Chiffres (tous attribués à la DGCCRF). SignalConso : 1,2 million de signalements depuis 2020, dont 20 600 visant des influenceurs depuis 2022 ; premier signalement TikTok en mars 2023, « près de 1 200 » depuis, contre plus de 9 000 pour Facebook et Instagram et plus de 5 000 pour Snapchat, avec une hausse récente sur TikTok. Une comparaison — limitée au seul mois de mai, précise Piel — suggère un profil différencié : Instagram plutôt l'intention commerciale, TikTok « davantage des pratiques en lien avec le domaine de la santé (médecine esthétique ou exercice illégal de la médecine) et des escroqueries ». Côté contrôles : 290 influenceurs et 292 contrôles en 2024, taux d'anomalie de 47 %, immédiatement relativisé par l'intéressé — « nous ciblons les influenceurs pour lesquels nous suspectons un écart. Nous ne procédons pas à des contrôles aléatoires ». Suites : environ 80 injonctions administratives, 6 sanctions fermes, 13 procès-verbaux pénaux.

TikTok. Réponse à la rapporteure sur TikTok Shop : « Nous menons actuellement une enquête sur les pratiques de TikTok Shop, indépendamment des produits qui y sont commercialisés », toutes les grandes plateformes faisant par ailleurs l'objet de vérifications. Un cas concret est cité : promotion sur TikTok de crèmes cosmétiques volumatrices interdites en France, réglée en 2024 au terme d'une procédure de réquisition numérique. Élément à décharge de la plateforme : « TikTok adopte généralement une position alignée sur le cadre réglementaire européen » (DSA), même si les retraits transitent par son outil dédié « basé en Irlande, dont le contrôle incombe à l'autorité irlandaise », ce qui prive la France de visibilité sur les chiffres.

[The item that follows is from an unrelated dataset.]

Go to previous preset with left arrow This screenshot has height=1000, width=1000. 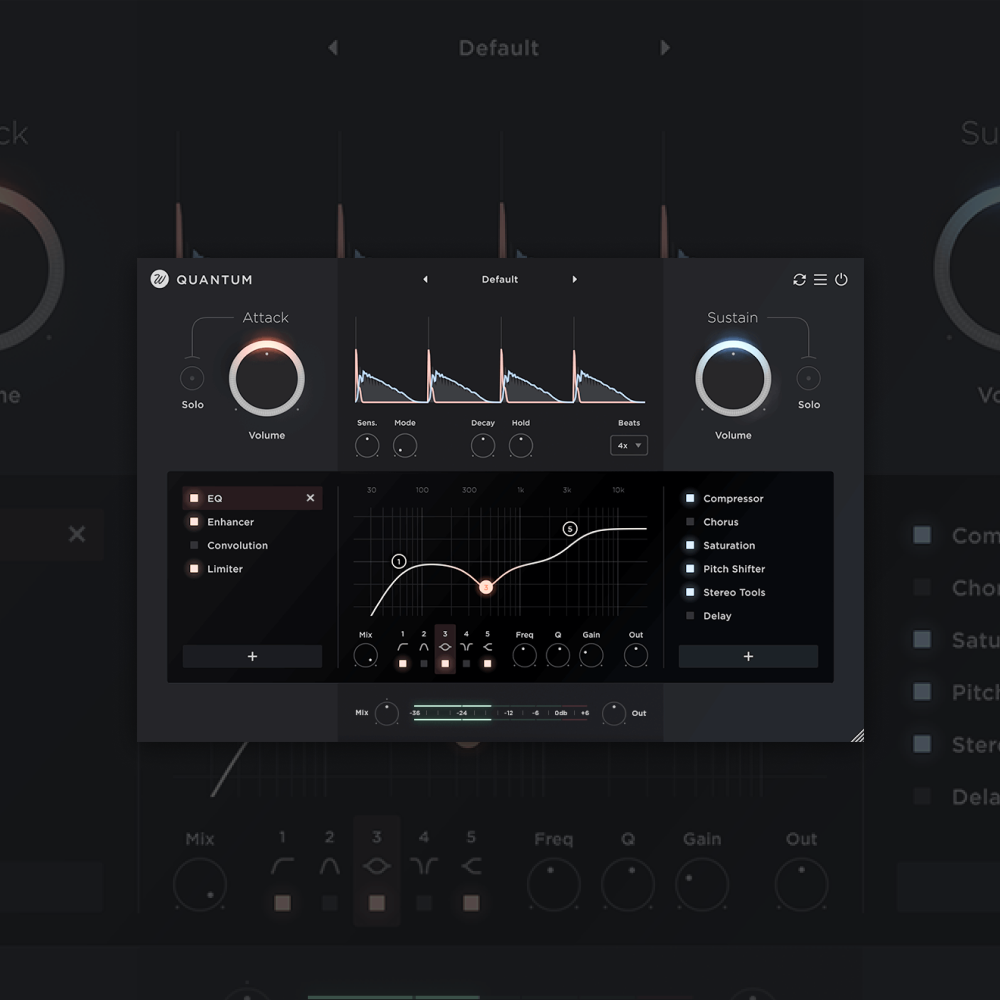pyautogui.click(x=426, y=280)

Une lacune juridique. Interrogé par le président, Brudieu indique que la DGCCRF n'est pas habilitée sur le volet santé de la loi influenceurs et que, « à ma connaissance, personne n'est habilité en matière de police de contrôle sur ces dispositions de la loi ». Un décret n'y suffirait pas : « Non, une loi est nécessaire. » Delaporte, co-auteur du texte, s'en dit « surpri[s] ». Reste l'article 40 du code de procédure pénale, dont Brudieu ne peut chiffrer l'usage : « Je ne saurai pas vous répondre. »

Les confrontations

Le point de tension est la chaîne de signalement et la notion de contexte. Piel reconnaît que « si nous recevons trois signalements concernant un influenceur qui ne fait pas encore l'objet d'une enquête, il est fort probable que ces signalements ne soient pas vus » ; Delaporte en tire que le système « revient à encourager le signalement en masse ». Le président file ensuite l'analogie du feu rouge et du radar — « Pourquoi cette approche n'est-elle pas possible pour la DGCCRF ? » — que Brudieu récuse : « Je doute que cette comparaison soit pertinente. » Piel oppose la charge de la preuve : contrairement au radar, l'infraction commerciale n'est pas établie d'emblée.

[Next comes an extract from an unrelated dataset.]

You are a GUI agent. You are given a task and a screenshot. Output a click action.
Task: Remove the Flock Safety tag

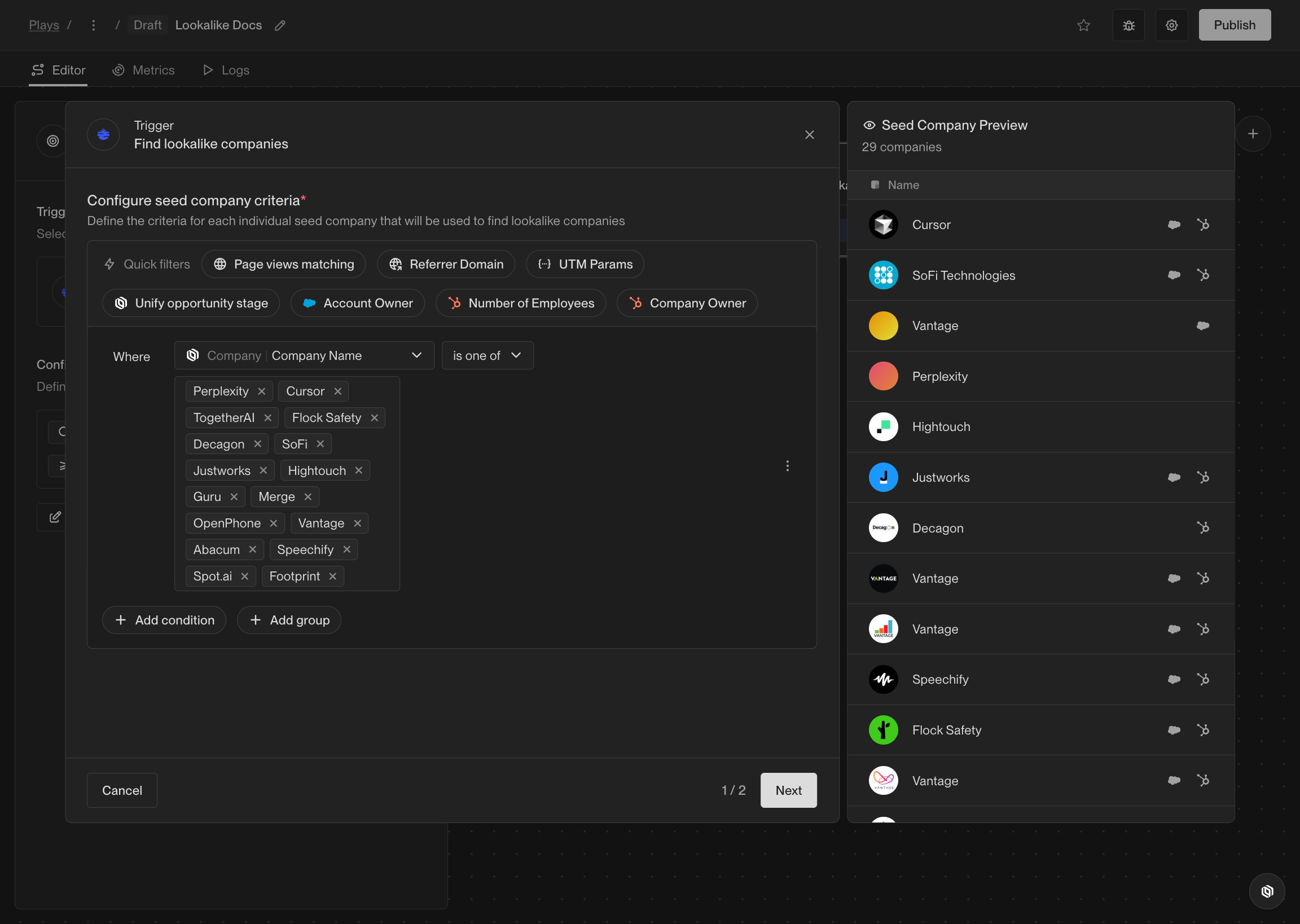click(374, 417)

Suit un échange frontal sur l'article 5 de la loi de 2023, la DGCCRF soutenant que la mention publicitaire n'est pas due lorsque l'intention commerciale ressort du contexte (exemple d'« un influenceur entièrement habillé en Gucci, filmé devant un mur Gucci, lors d'une cérémonie Gucci », sans procès-verbal). Delaporte objecte l'exposition algorithmique hors contexte et parle d'« interprétation extensive » ; Brudieu réplique : « Je ne vous donne nullement une interprétation extensive de cette notion. » Sur les agents OnlyFans (Vojetta), l'administration concède un angle mort : « Ce type de situation ne nous semble pas familier. »

Apport au dossier

L'audition documente le volet commercial de TikTok — TikTok Shop sous enquête, produits dangereux, publicité déguisée — et chiffre la pression de signalement. Elle pointe deux responsabilités distinctes : celle du législateur (habilitation santé manquante, décret de procédure non publié, principe du pays d'origine), Brudieu concluant « Ce sont les parlementaires qui font les lois » ; et celle de l'outillage public (SignalConso conçu comme intermédiation, surveillance limitée à une vingtaine d'influenceurs — « une influenceuse célèbre se filmait 16 heures par jour »). La doctrine défendue est celle d'une police contradictoire et probatoire, incompatible avec l'automaticité réclamée par le président, lequel clôt sur « une certaine frustration face au décalage entre nos ambitions et leur concrétisation effective ».